A recent research paper by Google’s AI subsidiary, DeepMind, suggests that Large Language Models (LLMs) can be seen as strong data compressors. LLMs, which are AI systems trained on vast amounts of data to predict the next part of a word, can effectively compress information as well as, or even better than, widely used compression algorithms with slight modifications. The researchers repurposed LLMs to perform arithmetic coding, a type of lossless compression algorithm, and found that they achieved impressive compression rates on text, image, and audio data. The study highlights the potential of LLMs as data compressors and provides insights into their capabilities and evaluation.

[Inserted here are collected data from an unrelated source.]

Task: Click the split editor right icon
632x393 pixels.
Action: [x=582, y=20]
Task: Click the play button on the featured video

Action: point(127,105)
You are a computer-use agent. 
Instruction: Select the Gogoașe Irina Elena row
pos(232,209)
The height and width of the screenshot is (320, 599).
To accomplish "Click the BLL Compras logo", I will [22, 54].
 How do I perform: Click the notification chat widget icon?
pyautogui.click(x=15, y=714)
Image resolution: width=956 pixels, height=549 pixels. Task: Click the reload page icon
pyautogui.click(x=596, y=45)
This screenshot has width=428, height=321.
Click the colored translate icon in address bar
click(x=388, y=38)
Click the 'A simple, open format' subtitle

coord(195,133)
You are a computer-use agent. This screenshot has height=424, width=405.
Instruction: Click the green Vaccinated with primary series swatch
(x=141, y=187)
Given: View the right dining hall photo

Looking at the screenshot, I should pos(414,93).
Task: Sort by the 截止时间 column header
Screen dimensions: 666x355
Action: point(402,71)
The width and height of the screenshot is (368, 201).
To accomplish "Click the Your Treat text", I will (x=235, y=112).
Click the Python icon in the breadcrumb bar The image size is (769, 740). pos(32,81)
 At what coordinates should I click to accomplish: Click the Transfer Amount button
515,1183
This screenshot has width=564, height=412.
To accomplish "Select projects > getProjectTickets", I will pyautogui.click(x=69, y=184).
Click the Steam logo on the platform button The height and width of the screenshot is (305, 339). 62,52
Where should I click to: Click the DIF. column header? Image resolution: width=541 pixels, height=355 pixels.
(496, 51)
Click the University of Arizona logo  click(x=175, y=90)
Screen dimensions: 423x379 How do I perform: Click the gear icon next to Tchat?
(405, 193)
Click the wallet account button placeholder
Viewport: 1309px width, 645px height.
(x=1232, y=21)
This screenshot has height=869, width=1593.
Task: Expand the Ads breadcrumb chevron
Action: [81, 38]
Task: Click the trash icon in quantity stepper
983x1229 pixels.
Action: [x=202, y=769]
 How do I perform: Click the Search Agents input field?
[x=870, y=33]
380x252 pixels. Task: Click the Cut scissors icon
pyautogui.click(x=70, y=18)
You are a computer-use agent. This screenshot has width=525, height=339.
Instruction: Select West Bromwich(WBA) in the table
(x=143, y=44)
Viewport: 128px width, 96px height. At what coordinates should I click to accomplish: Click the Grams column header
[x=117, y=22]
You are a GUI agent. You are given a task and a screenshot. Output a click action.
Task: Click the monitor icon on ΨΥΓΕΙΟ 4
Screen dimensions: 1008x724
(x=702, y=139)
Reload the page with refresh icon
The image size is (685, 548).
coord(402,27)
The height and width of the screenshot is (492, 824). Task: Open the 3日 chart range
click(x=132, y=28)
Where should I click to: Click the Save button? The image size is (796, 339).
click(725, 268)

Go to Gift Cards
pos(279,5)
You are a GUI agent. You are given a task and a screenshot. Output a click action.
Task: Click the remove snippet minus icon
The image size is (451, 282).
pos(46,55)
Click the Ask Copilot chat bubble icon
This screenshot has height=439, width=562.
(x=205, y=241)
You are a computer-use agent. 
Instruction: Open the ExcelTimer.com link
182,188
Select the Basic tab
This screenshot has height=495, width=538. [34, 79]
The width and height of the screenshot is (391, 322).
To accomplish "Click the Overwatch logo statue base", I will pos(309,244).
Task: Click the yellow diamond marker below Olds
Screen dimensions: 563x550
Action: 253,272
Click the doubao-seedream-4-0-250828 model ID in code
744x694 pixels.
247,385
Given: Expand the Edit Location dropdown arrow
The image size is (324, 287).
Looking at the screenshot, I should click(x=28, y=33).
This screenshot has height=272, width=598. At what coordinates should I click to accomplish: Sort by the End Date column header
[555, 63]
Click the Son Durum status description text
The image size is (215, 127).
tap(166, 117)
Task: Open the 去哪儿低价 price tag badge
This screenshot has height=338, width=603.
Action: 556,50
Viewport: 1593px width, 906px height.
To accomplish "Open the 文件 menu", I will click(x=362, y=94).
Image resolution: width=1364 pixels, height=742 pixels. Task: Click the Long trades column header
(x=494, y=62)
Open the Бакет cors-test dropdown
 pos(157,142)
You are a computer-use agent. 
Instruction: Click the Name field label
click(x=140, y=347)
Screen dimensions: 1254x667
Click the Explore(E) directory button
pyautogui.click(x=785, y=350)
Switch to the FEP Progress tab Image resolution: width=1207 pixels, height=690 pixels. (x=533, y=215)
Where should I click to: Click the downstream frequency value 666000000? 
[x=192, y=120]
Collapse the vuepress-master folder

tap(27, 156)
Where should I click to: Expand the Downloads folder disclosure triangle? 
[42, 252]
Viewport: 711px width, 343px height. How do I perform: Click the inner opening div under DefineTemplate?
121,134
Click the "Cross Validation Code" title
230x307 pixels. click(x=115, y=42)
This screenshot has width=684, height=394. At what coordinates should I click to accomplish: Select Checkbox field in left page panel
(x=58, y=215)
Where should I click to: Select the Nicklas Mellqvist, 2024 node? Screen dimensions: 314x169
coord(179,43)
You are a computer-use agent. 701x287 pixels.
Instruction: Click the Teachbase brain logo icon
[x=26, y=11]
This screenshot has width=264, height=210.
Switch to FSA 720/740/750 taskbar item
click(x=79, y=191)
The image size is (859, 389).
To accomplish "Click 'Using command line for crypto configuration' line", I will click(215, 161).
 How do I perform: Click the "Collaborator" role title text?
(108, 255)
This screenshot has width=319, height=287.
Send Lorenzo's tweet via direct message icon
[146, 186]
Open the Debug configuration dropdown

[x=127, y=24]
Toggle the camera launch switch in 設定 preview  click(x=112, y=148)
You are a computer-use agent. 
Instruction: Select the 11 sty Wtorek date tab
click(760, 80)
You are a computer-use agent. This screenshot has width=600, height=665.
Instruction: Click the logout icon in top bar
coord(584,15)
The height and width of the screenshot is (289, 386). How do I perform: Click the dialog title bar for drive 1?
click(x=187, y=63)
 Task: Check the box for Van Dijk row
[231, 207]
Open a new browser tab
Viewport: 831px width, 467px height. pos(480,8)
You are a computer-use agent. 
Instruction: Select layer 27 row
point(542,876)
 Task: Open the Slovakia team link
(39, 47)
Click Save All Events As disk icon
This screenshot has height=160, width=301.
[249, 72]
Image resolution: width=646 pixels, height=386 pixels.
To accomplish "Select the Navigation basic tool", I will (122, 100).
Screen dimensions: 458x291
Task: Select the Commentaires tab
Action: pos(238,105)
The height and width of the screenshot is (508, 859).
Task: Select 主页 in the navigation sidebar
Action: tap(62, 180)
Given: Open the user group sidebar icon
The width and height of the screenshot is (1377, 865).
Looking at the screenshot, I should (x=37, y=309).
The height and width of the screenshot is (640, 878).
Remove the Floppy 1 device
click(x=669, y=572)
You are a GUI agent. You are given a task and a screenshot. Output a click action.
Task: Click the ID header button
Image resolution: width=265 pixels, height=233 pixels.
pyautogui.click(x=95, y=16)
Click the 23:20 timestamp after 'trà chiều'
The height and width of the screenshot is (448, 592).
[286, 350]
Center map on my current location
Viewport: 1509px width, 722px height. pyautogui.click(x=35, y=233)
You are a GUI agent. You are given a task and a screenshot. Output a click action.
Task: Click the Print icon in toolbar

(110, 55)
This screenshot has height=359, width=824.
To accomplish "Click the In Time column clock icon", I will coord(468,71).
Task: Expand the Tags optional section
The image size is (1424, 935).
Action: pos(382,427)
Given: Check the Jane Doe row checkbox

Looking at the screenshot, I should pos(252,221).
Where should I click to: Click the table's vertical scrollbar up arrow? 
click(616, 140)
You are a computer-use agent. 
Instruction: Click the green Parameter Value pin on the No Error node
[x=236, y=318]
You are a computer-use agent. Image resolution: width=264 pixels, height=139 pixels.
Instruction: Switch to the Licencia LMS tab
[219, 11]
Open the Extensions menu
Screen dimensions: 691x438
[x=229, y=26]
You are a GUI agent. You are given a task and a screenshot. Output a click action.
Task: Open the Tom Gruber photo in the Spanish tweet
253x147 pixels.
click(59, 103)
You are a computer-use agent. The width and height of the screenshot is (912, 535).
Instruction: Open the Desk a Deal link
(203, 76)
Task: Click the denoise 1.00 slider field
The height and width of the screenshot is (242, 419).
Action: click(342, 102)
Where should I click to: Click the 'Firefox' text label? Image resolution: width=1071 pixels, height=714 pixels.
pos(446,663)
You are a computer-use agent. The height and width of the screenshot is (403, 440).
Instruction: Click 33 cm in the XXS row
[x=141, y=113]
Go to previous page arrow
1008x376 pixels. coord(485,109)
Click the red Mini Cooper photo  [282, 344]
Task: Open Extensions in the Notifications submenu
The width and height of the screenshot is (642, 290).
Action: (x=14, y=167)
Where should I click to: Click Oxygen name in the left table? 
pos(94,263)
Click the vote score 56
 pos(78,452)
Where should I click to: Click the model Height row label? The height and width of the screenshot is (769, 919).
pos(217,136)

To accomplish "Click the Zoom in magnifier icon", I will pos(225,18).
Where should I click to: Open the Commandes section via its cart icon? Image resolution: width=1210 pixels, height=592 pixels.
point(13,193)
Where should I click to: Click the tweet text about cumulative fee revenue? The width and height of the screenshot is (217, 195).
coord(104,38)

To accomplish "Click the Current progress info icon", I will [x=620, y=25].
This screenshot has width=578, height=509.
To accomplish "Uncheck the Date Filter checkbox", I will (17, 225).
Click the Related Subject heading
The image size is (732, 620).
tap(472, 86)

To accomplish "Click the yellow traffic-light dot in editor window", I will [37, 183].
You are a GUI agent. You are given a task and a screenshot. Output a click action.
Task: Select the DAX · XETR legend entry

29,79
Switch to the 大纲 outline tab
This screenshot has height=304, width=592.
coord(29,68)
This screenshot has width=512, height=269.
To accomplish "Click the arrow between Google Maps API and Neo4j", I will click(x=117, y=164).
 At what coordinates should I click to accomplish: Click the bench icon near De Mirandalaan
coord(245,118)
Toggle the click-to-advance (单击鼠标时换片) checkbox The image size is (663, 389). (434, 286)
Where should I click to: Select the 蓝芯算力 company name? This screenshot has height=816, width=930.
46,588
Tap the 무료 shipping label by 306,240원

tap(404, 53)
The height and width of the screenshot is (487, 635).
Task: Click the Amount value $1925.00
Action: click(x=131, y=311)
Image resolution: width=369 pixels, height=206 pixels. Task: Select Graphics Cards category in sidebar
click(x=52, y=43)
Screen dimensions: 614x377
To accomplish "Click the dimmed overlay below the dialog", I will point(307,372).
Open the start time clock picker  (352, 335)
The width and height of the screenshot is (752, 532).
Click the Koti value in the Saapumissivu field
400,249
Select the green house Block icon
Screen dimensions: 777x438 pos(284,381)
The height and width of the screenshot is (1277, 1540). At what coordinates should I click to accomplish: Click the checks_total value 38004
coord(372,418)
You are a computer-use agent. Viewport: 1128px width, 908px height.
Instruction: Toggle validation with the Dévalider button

While LLMs excel in text compression, the researchers discovered that these models also achieved remarkable compression rates on image and audio data, surpassing domain-specific compression algorithms. However, due to their size and speed differences, LLMs are not practical tools for data compression compared to existing models. Classical compressors like gzip are still more efficient in terms of compression vs. speed and size. Although bigger LLMs are generally thought to perform better, the researchers found that the performance of larger models diminishes on smaller datasets, indicating that a bigger model is not necessarily better for all tasks. Compression can serve as an indicator of how well the model learns the information of its dataset, providing a principled approach for reasoning about scale.
These insights into LLMs as data compressors could have significant implications for the evaluation and future development of these models. It addresses issues such as test set contamination in evaluating LLMs and suggests using compression approaches, such as Minimum Description Length, to consider model complexity. This framework can provide a quantifiable metric to evaluate the right size of the model and mitigate the problem of test set contamination. Overall, this research sheds light on the potential of LLMs as powerful data compressors and offers a fresh perspective on their capabilities and performance evaluation.